I need some help regarding QC of NGS Data.
I have some raw NGS data (More than 100 samples) in FASTQ format and I have trimmed adapter sequences using trimmomatic v0.39. The adapter sequences used for trimming were:
>PrefixPE/1 TACACTCTTTCCCTACACGACGCTCTTCCGATCT >PrefixPE/2 GTGACTGGAGTTCAGACGTGTGCTCTTCCGATCT
When I ran fastqc after that to check the adapter sequence were cleaned. But when I try to check the presence of index sequences, these index sequences were still in the reads.

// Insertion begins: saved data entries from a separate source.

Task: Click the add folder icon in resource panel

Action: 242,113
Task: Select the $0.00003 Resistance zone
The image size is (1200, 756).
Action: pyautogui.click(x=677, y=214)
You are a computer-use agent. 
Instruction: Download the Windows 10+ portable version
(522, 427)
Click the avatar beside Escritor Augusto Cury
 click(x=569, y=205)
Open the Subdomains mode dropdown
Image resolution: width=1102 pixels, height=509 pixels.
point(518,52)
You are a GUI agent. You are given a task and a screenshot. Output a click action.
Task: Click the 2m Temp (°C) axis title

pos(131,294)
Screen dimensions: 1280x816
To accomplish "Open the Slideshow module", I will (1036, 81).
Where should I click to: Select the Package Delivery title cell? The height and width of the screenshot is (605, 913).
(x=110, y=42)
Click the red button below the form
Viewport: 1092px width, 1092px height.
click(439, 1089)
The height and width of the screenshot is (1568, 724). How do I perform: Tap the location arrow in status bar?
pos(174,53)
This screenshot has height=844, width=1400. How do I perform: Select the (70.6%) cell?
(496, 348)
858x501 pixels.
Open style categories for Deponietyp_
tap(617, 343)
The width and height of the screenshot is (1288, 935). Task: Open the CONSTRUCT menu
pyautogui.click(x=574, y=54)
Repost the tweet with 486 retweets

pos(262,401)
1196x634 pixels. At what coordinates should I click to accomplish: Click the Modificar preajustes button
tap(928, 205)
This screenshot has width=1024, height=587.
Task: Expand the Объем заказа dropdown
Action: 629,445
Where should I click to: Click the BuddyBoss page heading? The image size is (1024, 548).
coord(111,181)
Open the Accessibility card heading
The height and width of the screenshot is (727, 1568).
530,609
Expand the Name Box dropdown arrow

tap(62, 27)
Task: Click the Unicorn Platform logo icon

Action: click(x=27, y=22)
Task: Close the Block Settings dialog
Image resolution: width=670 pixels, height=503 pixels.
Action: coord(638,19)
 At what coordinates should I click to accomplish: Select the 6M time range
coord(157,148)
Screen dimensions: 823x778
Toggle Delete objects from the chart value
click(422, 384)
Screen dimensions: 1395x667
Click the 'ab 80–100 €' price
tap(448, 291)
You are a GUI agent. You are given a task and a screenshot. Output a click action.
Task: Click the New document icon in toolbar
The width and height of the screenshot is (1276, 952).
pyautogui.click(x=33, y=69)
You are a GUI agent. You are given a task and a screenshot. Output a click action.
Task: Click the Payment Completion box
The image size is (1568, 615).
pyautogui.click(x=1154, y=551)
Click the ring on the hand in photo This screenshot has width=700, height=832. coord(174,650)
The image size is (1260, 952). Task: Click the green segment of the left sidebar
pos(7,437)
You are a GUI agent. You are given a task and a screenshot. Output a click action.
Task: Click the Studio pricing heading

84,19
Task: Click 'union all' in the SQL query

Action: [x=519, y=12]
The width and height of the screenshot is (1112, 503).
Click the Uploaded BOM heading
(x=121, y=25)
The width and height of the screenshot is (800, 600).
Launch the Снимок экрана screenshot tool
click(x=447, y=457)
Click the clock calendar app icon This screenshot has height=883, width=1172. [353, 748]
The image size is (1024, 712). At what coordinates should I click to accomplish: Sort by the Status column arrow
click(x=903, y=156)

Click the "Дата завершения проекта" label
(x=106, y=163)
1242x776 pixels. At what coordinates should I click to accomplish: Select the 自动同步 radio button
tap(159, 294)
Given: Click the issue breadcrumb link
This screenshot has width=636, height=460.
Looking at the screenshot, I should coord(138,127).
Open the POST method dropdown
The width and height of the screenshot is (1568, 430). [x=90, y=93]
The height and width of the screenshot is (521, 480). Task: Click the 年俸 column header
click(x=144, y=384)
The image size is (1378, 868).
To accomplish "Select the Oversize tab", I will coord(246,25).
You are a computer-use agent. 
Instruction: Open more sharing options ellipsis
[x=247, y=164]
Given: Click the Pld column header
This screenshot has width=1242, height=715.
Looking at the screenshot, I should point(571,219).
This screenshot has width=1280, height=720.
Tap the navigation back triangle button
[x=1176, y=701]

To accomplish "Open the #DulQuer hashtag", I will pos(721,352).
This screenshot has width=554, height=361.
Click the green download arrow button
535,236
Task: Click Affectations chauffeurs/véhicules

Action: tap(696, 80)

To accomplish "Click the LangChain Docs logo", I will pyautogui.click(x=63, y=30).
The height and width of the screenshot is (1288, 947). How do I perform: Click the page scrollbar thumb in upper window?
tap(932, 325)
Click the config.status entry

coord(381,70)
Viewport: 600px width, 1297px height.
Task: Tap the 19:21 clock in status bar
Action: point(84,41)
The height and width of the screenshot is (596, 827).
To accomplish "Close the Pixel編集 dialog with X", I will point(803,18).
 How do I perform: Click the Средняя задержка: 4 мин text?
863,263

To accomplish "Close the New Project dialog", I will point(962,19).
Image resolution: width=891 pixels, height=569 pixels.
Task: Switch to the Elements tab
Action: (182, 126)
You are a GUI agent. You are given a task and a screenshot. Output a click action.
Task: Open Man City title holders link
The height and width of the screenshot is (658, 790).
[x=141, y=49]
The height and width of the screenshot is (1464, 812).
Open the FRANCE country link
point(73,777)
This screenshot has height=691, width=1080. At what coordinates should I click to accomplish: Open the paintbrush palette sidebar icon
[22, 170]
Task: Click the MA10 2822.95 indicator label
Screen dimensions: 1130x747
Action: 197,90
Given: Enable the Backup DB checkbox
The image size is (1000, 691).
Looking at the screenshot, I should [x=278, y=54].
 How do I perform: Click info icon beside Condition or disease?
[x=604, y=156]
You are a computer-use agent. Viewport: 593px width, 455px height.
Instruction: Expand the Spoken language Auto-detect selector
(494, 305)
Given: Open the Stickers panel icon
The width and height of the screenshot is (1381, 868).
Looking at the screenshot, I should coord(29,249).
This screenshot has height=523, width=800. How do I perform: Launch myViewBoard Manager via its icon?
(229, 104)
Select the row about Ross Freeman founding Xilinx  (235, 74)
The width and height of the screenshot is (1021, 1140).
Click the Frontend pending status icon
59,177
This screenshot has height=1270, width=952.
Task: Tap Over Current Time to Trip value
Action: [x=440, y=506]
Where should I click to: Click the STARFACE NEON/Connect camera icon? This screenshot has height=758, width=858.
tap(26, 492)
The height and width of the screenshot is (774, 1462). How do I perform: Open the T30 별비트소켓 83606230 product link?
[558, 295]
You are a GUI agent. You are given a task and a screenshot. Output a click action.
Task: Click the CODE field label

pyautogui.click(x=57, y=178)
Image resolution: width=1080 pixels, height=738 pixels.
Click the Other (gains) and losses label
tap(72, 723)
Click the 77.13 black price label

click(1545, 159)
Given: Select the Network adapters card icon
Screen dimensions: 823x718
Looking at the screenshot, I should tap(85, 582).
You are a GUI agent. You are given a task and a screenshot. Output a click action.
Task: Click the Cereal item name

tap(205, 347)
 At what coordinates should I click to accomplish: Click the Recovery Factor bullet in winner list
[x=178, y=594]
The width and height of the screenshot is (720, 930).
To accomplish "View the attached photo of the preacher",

For example, I have given below the description line of one read of the forward read file (Read1) from one sample:
As described in the fast file description line, TCCGGAGA+GGCTCTGA dual index (8bp) was used. These index sequences are still in the trimmed reads. I checked it using:
grep "^[^@]" 2B_TruSeqCD_BHCHTCDRXX_R1.fastq| grep GGCTCTGA
grep "^[^@]" 2B_TruSeqCD_BHCHTCDRXX_R1.fastq| grep TCCGGAGA
As these index sequences are not biological origin, how to get ride of it? or we can still go for alignment? Shall I trim these sequences off?
Your expert advice (with or without supporting articles/documentation) will be appreciated.